DR. PATEL: Well, I’ll be talking about song from the standpoint of how it’s produced physically by the human body and how the way we do it differs from the way other animals do it. I’ll be talking about song in relationship to speech, how the brain controls song and how that differs from how the brain controls speech. I’ll be talking about some of the functions that song has for humans as in comparison to other animals and some ways in which song affects the brain.
CAVANAUGH: Yeah, you know, singing comes so naturally for most people. It’s something we do as children. We don’t even think about breaking it down. But in your studies, you think about breaking down the idea of singing from speech and also connecting it to other animals. How do you take something so natural and find out where it comes from?
DR. PATEL: Well, part of it is applying some of these new tools from neuroscience that have just come, really, to be available in the past decade or so where we can look at healthy, living human brains while they do complicated things like thinking or talking or singing. And then one of the discoveries, for example, has been how much of the brain is utilized by song. I guess you may be familiar with the old idea that language is a kind of a left brain thing and music…
DR. PATEL: …and singing is a right brain thing.
DR. PATEL: Well, one of the first things we learned from looking at human brains while they were doing these things is that’s just a big oversimplification, that language and music and singing use both sides of the brain. There’s some bias. Language, spoken language, tends to be more heavily reliant on the left side of the brain, singing and other types of music, somewhat more reliant on the right side, but there’s just a tremendous amount of overlap, that the song uses a lot of the brain.
CAVANAUGH: Now, what I – from what I understand from what I’ve heard, different – other animals use song as a method of communication. It’s almost like the way they talk to each other. Is that right?

(Records for finding described items)
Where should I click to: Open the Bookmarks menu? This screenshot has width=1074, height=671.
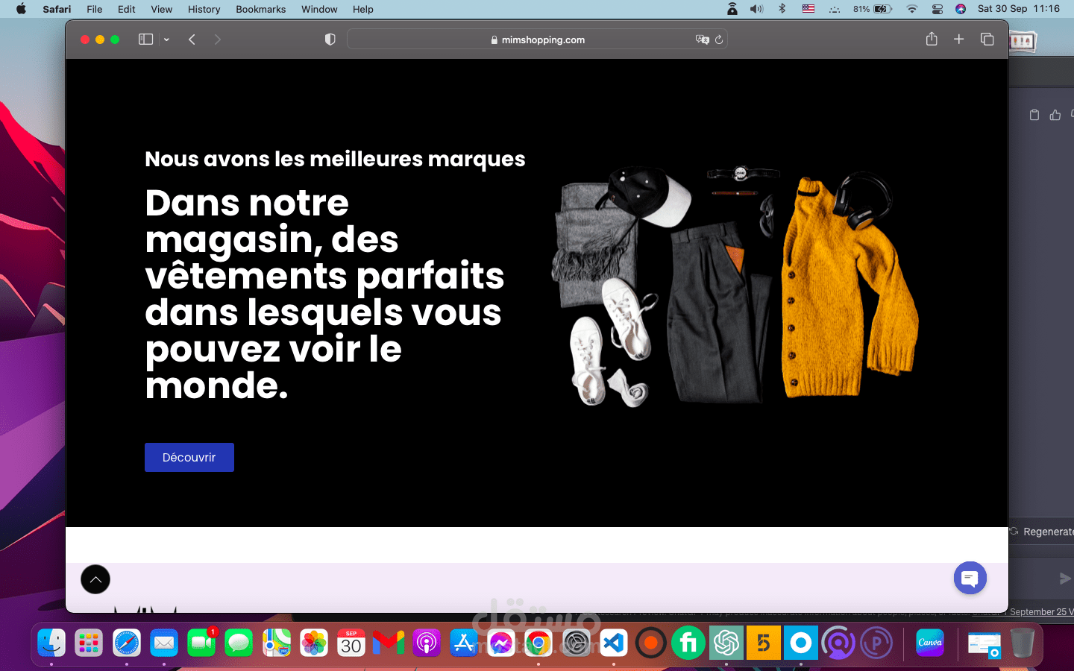260,9
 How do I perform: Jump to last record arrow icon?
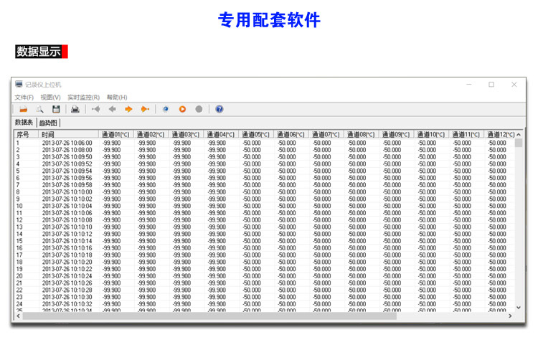click(x=145, y=109)
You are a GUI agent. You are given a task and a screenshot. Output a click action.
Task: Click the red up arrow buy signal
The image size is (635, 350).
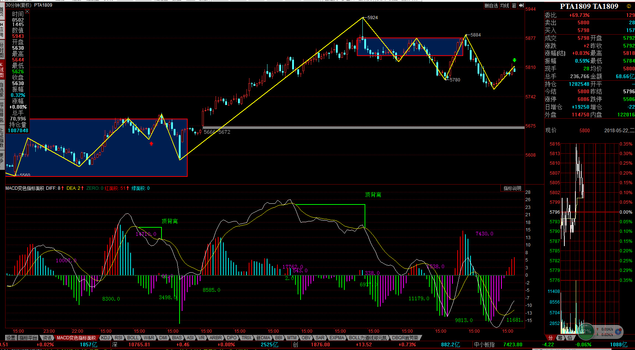[151, 144]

● Set tasks:
1 – In the interview on song and the brain, rewrite the paragraph that begins "Well, one of the first things we learned" as a short list that keeps its main facts.
2 – Pick up the interview on song and the brain right after its last line, with Dr. Patel's reply.
You won't need these records for anything that comes next.

● Task-by-task outputs:
1 –
- Watching human brains at work showed that the "language is left brain, music is right brain" idea is a big oversimplification.
- Language, music and singing all use both sides of the brain.
- There is some bias: spoken language leans more on the left side, while singing and other music lean somewhat more on the right.
- The two overlap a great deal, and song uses much of the brain.

2 –
DR. PATEL: Well, actually it’s a little bit more complicated than that. So birds – let’s talk about birds for example. Songbirds have songs and they also have non-song communication that they have little calls that they give, maybe a begging call a young chick might give to its mom for food. Song is used for particular things and in most songbirds, it’s the males that sing and it’s thought to be kind of an advertisement for mating. The male is basically advertising himself as an available mate for females and trying to attract them with his song and also trying to ward off potential competitors, other males. So it has more of a kind of a reproductive function, at least in songbirds.
CAVANAUGH: Well, let’s hear. You have some clips of some songbirds. You brought two clips from the Eastern Meadowlark and the first clip we plan to play – let’s just go ahead and play that right now. Give us that clip.
(audio of song of the Eastern Meadowlark)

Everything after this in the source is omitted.